- _RECORD EXCERPTS_
========================================================================
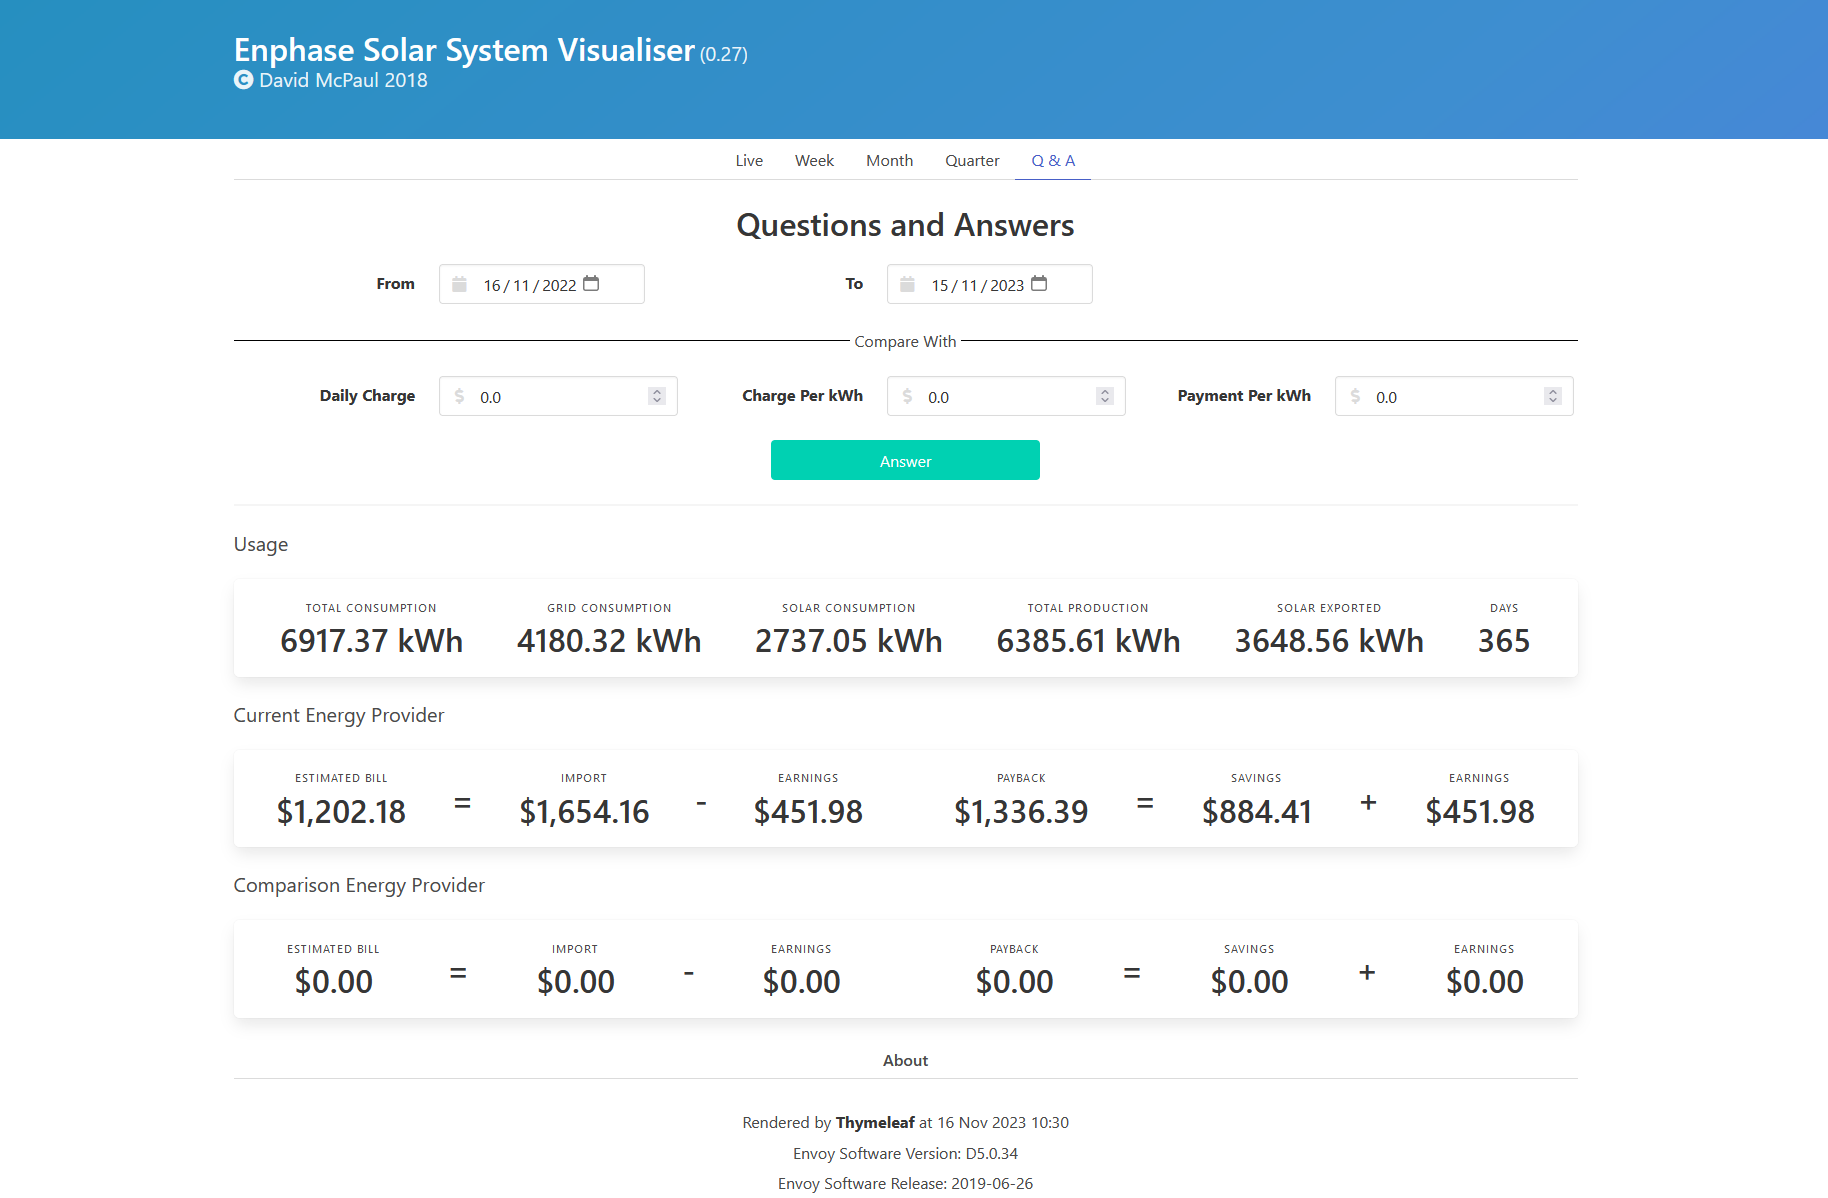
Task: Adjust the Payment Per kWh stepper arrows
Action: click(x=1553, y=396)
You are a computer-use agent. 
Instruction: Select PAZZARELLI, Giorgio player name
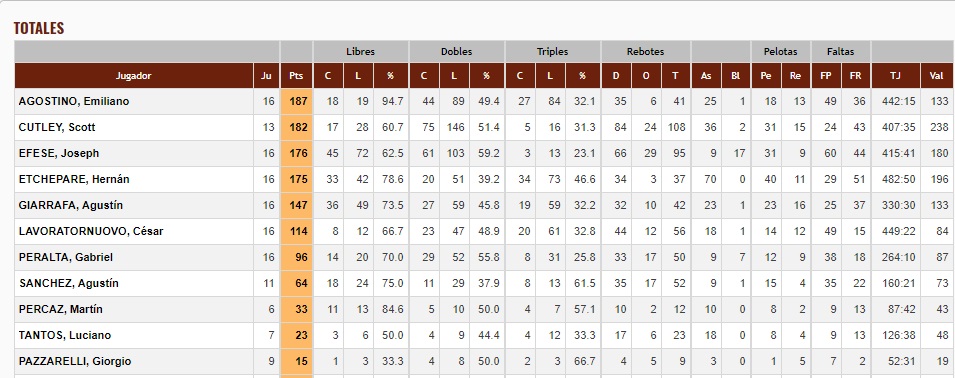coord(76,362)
========================================================================
- _TASK BRIEF_
Nothing but the lines from the one containing "You are a computer-use agent." through the last line of the material may appear in the answer, transcribed exactly and with no pictures.

- _WRITTEN RESPONSE_
You are a computer-use agent. 
Instruction: Select PAZZARELLI, Giorgio player name
coord(76,362)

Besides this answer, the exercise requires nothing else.